» ORDINE DI LAVORO A:
Rispondi a queste domande sul testo dedicato al rapporto fra ospedale e territorio:
(i) A quale città viene paragonata, per dimensioni demografiche, la regione di cui si parla?
(ii) Quale provincia, un tempo trainante anche nel campo della salute, è ora in grande sofferenza?
(iii) Dove trova il suo spazio naturale il privato?
» ORDINE DI LAVORO B: Scrivi il seguito del testo sul rapporto fra ospedale e territorio, partendo dal punto in cui si interrompe.

» SEZIONE DEL DOCUMENTO:

E come vedi il rapporto ospedale-territorio? Spesso chi lavora in ospedale fa il possibile per “rimettere in sesto”
una persona ma non si rende conto che tutto il lavoro fatto è a rischio senza una “continuità assistenziale” di cui
molto si parla ma poco si pratica.

È vero, accade talvolta che chi lavora in ospedale sappia poco di come funzionano la medicina e i servizi sociosanitari del territorio. Manca un trait d’union consolidato che crei continuità fra la lettera di dimissione e i servizi domiciliari.
In una regione piccola come la nostra, demograficamente più piccola di Milano e con una tradizione di buona sanità, sia ospedaliera che territoriale, questa continuità non si è ancora sviluppata in modo rassicurante per i cittadini.
Invece che puntare sulla integrazione fra i vari ospedali e servizi, sia specialistici che generali, si è coltivata una competizione non virtuosa: fra strutture, fra servizi, fra province, fra territori.
Da parecchi anni è evidente lo iato esistente fra la visione di sviluppo di coloro che prendono le decisioni in campo sociosanitario e le reali esigenze dei cittadini e degli operatori sociosanitari, questi ultimi sempre più soli a fare un lavoro complesso misurato più in numero di prestazioni che in qualità dell’assistenza.
I dirigenti delle strutture per di più non hanno, e quindi non trasmettono, senso di appartenenza e questo è uno dei grandi problemi. Nella nostra regione, la provincia di Pordenone, che fino a pochi anni fa era trainante anche nel campo della salute, ora è in grande sofferenza.

A maggior rischio sono soprattutto le persone con malattie croniche o cronico-degenerative che abbisognano di cure integrate, non solo sanitarie, e le categorie fragili, persone con problemi psichici, affetti da dipendenze o da varie forme di disabilità.

foto di Zeno Rigato

Tuttavia c’è un fiorire di centri medici, diagnostici, le strutture private crescono come funghi…

Non è un caso: là dove il servizio pubblico non dà risposte, il privato trova il suo spazio naturale da occupare, ma se il rapporto fra pubblico e privato non sarà governato, ci sarà davvero un grosso rischio sociosanitario non solo per chi non ha soldi o assicurazioni ma anche per chi non sa destreggiarsi adeguatamente, trovare le corrette informazioni nel mare magnum della Rete e delle ragnatele.

» DATI DA ANALIZZARE:
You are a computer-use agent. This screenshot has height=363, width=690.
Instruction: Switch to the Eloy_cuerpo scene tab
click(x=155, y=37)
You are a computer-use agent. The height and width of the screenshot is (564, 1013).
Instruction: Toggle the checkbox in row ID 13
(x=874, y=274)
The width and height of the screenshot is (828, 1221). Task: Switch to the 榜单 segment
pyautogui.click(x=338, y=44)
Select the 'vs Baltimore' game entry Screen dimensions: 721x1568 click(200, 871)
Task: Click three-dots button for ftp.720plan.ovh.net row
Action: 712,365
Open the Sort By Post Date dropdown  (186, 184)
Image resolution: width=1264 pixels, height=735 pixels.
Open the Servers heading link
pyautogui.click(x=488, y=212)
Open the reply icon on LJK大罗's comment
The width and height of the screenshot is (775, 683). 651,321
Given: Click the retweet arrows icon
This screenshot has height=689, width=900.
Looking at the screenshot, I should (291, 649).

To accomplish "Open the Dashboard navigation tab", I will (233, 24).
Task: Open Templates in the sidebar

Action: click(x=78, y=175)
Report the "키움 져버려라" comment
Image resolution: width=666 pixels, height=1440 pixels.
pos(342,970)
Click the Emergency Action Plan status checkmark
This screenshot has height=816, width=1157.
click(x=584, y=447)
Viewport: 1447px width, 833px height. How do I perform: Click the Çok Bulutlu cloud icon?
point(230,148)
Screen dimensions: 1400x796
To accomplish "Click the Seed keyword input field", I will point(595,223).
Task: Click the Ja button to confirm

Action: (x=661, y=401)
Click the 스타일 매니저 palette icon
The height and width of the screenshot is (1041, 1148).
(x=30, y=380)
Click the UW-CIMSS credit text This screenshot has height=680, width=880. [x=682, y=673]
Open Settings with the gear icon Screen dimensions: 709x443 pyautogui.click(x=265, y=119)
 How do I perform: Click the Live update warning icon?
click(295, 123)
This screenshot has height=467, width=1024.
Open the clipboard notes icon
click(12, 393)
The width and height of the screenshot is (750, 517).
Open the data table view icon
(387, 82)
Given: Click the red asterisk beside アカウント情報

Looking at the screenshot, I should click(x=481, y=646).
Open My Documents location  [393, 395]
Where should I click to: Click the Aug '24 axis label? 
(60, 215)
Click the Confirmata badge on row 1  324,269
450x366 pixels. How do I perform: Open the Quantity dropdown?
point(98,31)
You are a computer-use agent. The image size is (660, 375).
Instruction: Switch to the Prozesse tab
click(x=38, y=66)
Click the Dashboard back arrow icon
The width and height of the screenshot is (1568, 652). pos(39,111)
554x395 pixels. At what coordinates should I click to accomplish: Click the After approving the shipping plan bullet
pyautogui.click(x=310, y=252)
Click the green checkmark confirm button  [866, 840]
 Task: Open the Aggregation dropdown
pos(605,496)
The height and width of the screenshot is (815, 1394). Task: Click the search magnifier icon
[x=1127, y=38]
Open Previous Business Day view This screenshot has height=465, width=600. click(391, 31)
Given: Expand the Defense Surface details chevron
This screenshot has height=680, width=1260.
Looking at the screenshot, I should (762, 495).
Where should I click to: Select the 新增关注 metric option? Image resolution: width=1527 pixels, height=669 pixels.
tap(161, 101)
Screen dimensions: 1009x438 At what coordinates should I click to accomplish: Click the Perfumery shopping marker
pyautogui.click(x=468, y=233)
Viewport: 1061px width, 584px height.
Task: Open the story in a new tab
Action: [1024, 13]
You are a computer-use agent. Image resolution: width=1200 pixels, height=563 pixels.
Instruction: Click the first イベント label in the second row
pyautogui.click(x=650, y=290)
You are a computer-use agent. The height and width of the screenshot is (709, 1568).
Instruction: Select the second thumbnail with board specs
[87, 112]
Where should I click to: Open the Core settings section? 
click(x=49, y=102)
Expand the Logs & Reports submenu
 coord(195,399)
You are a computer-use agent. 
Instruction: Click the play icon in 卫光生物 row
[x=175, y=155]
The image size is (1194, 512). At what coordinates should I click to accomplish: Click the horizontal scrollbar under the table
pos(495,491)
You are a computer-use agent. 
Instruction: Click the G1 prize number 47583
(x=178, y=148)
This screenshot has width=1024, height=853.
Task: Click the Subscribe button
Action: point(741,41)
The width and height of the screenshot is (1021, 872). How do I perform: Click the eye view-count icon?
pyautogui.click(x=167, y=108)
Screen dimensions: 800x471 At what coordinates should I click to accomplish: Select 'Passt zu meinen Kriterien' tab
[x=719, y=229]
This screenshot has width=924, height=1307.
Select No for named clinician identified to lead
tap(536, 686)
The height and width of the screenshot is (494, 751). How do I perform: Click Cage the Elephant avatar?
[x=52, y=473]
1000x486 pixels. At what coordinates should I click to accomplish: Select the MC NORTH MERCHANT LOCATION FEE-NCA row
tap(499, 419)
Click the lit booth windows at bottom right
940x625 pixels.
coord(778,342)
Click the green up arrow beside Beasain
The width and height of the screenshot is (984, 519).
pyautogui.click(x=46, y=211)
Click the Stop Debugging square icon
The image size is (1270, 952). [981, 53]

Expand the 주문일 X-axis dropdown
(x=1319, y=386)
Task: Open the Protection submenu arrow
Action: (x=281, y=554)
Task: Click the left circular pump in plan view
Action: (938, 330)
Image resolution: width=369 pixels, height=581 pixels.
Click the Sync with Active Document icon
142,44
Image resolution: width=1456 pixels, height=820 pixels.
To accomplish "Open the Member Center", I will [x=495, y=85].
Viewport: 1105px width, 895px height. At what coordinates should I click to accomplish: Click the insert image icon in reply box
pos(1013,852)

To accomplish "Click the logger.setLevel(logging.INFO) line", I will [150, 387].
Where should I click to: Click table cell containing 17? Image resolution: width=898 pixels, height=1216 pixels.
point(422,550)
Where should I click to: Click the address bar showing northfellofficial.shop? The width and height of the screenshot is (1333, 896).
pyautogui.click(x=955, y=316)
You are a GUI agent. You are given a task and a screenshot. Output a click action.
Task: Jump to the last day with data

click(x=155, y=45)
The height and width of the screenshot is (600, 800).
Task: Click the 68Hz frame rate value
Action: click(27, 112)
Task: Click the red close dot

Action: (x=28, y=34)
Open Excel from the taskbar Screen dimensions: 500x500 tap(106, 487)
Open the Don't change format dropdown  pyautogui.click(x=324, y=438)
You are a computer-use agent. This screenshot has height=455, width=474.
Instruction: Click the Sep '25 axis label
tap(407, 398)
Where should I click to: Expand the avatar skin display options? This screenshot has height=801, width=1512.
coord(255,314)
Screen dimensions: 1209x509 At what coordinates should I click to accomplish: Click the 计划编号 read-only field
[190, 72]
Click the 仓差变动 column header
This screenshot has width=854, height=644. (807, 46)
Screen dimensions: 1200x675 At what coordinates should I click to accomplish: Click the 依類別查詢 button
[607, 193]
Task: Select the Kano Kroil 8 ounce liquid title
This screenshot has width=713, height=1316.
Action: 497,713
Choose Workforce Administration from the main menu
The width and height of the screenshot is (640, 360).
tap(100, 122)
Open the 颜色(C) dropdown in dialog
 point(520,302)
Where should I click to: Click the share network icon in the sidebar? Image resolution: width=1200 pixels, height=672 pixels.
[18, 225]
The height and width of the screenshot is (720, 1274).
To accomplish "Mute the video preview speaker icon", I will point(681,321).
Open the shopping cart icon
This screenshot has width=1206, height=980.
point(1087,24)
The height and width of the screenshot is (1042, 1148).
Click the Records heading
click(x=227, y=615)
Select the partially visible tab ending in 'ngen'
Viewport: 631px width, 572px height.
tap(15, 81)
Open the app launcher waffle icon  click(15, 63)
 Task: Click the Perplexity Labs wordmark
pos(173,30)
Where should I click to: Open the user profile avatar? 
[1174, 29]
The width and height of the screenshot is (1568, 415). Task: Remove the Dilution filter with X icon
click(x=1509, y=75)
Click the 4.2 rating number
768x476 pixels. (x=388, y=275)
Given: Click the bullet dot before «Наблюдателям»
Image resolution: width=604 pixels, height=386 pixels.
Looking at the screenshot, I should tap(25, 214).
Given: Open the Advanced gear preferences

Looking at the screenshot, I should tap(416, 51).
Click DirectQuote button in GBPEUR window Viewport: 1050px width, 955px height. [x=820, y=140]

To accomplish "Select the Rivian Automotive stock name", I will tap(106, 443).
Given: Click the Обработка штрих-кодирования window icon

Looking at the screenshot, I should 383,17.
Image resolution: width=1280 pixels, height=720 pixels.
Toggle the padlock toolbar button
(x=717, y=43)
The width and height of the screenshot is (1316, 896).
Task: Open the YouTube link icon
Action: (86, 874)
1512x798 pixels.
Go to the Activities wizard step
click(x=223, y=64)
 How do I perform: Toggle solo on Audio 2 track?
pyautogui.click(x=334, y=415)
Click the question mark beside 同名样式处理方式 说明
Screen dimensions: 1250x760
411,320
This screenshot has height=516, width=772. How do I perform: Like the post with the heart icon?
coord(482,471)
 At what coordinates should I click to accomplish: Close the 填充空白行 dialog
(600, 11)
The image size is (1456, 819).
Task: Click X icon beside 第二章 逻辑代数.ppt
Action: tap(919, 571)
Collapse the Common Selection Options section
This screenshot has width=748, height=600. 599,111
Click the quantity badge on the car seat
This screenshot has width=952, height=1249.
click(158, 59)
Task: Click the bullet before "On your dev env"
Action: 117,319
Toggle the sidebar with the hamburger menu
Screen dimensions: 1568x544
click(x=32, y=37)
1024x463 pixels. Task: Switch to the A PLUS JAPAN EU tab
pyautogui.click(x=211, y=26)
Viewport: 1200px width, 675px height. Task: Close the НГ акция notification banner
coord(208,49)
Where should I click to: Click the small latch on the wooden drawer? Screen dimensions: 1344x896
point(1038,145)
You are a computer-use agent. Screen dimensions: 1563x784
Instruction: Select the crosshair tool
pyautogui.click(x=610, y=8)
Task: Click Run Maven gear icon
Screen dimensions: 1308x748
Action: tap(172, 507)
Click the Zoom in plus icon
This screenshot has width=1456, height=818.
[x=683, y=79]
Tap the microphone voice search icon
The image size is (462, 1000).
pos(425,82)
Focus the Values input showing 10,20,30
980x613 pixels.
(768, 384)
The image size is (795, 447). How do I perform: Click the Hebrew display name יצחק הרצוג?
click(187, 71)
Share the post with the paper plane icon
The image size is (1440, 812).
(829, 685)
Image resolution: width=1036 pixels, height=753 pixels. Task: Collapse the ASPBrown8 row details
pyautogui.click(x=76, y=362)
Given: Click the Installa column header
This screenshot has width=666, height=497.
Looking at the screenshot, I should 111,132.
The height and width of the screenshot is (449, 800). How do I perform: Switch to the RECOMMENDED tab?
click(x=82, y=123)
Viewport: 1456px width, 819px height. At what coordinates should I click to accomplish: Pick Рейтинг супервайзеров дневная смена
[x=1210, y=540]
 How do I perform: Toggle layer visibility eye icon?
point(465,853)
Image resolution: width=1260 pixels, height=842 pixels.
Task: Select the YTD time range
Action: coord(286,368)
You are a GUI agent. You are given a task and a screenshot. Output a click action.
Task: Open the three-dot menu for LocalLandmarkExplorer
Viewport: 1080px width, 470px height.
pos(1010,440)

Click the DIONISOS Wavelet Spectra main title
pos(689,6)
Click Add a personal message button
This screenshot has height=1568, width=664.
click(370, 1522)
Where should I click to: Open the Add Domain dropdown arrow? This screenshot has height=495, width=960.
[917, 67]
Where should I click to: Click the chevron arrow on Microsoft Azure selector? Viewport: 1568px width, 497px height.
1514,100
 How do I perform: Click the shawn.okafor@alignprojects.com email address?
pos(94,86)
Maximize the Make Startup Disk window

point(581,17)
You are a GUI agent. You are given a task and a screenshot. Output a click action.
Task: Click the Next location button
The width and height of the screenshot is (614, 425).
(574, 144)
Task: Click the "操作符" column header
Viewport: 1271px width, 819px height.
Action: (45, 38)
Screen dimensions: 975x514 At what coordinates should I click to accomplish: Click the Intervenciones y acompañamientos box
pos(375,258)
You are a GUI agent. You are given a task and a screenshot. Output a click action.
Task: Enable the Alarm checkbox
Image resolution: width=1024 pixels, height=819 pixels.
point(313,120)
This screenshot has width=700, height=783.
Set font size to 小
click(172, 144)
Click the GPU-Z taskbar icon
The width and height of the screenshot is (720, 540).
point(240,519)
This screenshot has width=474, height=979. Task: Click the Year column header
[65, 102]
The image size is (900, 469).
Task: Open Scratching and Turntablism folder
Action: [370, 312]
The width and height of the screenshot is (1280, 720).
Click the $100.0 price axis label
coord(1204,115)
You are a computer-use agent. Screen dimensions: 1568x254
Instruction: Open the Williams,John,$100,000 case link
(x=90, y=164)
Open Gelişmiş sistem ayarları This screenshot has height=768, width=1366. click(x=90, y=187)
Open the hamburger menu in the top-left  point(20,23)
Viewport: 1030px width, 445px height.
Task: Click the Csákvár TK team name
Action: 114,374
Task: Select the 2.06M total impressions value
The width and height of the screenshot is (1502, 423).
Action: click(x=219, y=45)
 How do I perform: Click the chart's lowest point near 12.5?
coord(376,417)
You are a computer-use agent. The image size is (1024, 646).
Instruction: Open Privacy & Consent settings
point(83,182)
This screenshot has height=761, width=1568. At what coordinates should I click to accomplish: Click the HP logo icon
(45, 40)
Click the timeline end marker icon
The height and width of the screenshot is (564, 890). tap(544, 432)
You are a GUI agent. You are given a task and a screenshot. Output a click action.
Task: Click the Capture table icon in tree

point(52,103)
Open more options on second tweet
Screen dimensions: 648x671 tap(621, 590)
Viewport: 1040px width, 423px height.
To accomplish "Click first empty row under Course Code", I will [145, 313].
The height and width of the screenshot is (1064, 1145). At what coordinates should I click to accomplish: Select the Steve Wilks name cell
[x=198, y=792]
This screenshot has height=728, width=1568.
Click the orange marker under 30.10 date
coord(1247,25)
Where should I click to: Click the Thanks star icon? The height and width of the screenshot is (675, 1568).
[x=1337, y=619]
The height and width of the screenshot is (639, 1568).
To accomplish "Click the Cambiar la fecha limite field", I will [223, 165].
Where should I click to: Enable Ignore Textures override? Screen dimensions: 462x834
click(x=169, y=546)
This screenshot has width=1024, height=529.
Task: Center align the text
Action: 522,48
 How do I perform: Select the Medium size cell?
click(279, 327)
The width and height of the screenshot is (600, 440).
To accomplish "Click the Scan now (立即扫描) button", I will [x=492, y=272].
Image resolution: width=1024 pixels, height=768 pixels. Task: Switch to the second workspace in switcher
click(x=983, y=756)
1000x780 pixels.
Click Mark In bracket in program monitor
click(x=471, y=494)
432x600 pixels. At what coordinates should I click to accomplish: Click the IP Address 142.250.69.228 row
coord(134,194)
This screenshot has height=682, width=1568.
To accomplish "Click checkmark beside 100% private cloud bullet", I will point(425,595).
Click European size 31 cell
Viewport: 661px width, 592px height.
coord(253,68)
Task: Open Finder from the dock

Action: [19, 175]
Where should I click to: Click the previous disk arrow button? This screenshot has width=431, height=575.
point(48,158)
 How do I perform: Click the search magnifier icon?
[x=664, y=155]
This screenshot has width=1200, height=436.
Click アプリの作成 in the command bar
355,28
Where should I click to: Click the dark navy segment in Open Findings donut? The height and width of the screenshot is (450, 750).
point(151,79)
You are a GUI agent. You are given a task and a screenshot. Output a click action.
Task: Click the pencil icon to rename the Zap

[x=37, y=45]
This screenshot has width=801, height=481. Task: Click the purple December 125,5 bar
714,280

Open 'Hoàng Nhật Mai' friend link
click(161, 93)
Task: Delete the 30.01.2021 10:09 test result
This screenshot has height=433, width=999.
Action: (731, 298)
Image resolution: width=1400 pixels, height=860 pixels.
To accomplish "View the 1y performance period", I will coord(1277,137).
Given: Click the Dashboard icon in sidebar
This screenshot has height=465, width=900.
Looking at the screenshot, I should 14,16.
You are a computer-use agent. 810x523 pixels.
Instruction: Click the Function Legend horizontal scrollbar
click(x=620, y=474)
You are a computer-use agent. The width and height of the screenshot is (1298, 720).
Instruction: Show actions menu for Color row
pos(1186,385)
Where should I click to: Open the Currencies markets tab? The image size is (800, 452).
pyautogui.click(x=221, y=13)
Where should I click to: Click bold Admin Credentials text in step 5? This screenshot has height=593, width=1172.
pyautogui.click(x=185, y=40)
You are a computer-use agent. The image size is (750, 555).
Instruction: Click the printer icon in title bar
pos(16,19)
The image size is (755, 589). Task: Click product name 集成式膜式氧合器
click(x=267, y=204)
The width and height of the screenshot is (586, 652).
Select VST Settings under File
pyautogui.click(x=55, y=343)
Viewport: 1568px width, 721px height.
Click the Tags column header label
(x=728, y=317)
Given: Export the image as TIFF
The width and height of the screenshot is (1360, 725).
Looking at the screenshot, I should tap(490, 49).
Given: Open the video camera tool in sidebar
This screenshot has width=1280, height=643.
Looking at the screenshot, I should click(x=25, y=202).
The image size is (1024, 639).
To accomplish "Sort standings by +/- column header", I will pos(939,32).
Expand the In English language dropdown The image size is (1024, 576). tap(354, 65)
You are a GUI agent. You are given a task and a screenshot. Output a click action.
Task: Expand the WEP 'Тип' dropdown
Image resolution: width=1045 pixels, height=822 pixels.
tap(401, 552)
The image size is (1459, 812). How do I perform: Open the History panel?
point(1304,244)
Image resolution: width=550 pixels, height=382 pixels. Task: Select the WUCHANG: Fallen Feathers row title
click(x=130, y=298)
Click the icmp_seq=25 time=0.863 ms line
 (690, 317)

» RISULTATO A:
(i) A Milano: la regione è demograficamente più piccola di Milano.
(ii) La provincia di Pordenone.
(iii) Là dove il servizio pubblico non dà risposte.

» RISULTATO B:
Si dice che c’è un problema di sostenibilità dovuto all’invecchiamento della popolazione, soprattutto.
È vero, io non sono un esperto di economia sanitaria e non saprei indicare le soluzioni, ma c’è una forte attenzione su questo tema: nella nostra regione per esempio è attivo il Network Salute FVG composto da professionisti della sanità e del sociale con lo scopo di portare contributi documentati al dibattito sul futuro dei servizi regionali. E poi c’è la realtà del terzo settore con associazioni di volontariato anche interconnesse e molto attive. Nella nostra esperienza comune, sappiamo che possono essere di grande aiuto innanzitutto per i cittadini ma anche per le organizzazioni della salute.

Bene Carlo, abbiamo spaziato liberamente parlando del rischio sanitario sia in termini individuali che sociali.
Abbiamo un messaggio conclusivo?
Conviene ricordare che ogni rischio, quando si realizza come manifestazione negativa e non desiderata, si porta dietro anche opportunità che vanno colte per mitigarne gli effetti. Se a livello di individuo servono qualità caratteriali e uno sforzo culturale, a livello di società ci vuole una grande visione condivisa.